Beauty standards have always existed in America, but how was the concept of beauty standards established? If we were to analyze the beauty standards of the 20th century, we would find that beauty was equated to blue eyes, blonde hair, and fair skin. The correlation between these three supposed elements of beauty is apparent: they are Caucasian features. An ethnocentric view on beauty was fostered during the early stages of colonialism within the Americas. This racial phenomenon sadly flourished in part of widely-accepted race theories. Race theorists Christoph Meiners and Johann Blumenbach encouraged the idea of the “‘Caucasian’ [race]... being the most beautiful of the races” (NPR). Such comments prevailed in the Americas, becoming the backbone of beauty standards. Prior to 1940, American pageants required that its contestants were “of good health and of the white race,” influencing society into believing black and brown complexions were inherently ugly. The American media straightforwardly proclaimed White women to be the most attractive race, while female minorities were left to try to assimilate into this hierarchical society. Young girls were encouraged to look White as a way to be considered beautiful or to be given more opportunities in the workforce. Other young girls were encouraged to look White as a way to earn respect. The trauma of these generations of shunned women trickled down into the following generations and can be seen within the societies of the past three 3 decades. This brings us to the 21st century— how can women alleviate this generational pain? How can women encourage one another to stop lightening their naturally-dark skin or straightening their naturally-textured hair amidst the unfairness of White women having the ability to act racially ambiguous without having to face the challenges that come with being a true woman of color? A group of revolutionarily-unapologetic women have offered a solution to this problem in the last 5 years that unconditionally celebrates all women of color.

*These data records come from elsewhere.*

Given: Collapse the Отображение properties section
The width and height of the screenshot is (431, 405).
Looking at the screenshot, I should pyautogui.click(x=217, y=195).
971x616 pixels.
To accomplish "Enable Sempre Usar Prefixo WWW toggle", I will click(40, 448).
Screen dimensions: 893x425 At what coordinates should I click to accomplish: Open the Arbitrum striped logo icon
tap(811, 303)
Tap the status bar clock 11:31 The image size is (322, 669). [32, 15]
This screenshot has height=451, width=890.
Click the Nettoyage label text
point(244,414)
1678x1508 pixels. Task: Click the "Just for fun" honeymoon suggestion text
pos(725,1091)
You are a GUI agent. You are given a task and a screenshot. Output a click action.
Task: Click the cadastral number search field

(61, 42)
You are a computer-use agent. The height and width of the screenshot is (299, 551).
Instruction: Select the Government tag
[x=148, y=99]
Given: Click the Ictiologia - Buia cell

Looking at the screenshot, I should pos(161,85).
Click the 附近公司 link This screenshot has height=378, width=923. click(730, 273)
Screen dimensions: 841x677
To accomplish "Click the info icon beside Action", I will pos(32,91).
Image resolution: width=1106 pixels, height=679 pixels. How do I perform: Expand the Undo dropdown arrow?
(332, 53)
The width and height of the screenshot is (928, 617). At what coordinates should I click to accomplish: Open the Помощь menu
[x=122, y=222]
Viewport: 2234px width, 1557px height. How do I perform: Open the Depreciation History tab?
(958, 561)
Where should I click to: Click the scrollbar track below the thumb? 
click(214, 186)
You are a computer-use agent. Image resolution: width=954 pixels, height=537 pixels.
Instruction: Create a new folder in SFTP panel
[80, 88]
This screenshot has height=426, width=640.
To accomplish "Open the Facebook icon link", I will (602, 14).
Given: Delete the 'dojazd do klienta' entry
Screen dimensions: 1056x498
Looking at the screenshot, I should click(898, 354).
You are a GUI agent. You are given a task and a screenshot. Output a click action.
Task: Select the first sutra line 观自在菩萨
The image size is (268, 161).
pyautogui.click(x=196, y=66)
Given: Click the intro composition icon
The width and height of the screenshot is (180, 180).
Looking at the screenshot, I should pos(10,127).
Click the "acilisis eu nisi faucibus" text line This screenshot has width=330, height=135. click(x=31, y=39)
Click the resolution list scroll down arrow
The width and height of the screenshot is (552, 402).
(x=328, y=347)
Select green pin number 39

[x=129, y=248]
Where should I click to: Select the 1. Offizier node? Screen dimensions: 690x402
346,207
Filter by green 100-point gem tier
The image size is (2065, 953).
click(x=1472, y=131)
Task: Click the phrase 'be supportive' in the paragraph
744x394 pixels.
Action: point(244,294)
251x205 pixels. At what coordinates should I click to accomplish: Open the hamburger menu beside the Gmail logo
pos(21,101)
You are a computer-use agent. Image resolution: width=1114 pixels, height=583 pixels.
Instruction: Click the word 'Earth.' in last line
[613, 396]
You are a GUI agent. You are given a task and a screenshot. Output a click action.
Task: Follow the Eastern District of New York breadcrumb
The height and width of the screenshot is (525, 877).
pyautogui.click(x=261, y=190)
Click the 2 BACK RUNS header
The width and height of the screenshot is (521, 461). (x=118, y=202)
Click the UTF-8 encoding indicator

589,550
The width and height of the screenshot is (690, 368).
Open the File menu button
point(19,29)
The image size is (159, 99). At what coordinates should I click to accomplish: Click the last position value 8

In September of 2017, Rihanna launched Fenty Beauty, a cosmetics brand legendary for being committed to its focal objective of effectively encouraging and creating inclusivity within the beauty industry. Fenty Beauty completely refined the standards and expectations consumers now held for existing cosmetics brands. As a way to counter “unrealistic beauty ideals” and “the blatant lack of representation reflected in campaigns and product offerings,” Fenty Beauty presented women with a foundation product offering 40 different shades meant to suit every complexion (Funmi Fetto). Proving to be undeniably successful, Fenty Beauty made $100,000,000 one month following initial launch, with its “darkest shades of foundations” being the brand’s products to sell out first (Funmi Fetto). In a poor attempt to achieve inclusivity, popular brands began to increase the number of foundation shades they offered. However, this proved to be just as equally harmful because privileged people were selfishly trying to expand their own successes by piggybacking off the hard work of women of color, inciting covert racism. Women dedicated to the cause called out these brands that were seemingly trying to outdo Fenty Beauty by offering up to 100 shades of foundations that still catered mainly to white complexions. The greedy ambitions of these brands, however, failed to distract away from the triumphs of Fenty Beauty. Fenty Beauty acted on the need for diversity in the beauty industry, making all women feel understood. Women of color no longer needed to participate in advancing the ethnocentric agenda of American beauty brands by buying products that weren’t made for them. Instead, they could buy products from Fenty Beauty. At last, thanks to a woman who was dedicated to the cause and not the money, the way in which the beauty industry works was permanently altered in a beneficial way. Beauty lines now have to cater to the needs of women of color if they wish to be considered a respectable brand. As many have noted, “Forty shades [has] became the new standard [and] anything less [is] deemed apathetic” (Funmi Fetto). This is a win for women. Finally, they are being heard and made to feel beautiful by women of their own kind, not by white corporations seeking to make profits off the insecurities and needs of women of color.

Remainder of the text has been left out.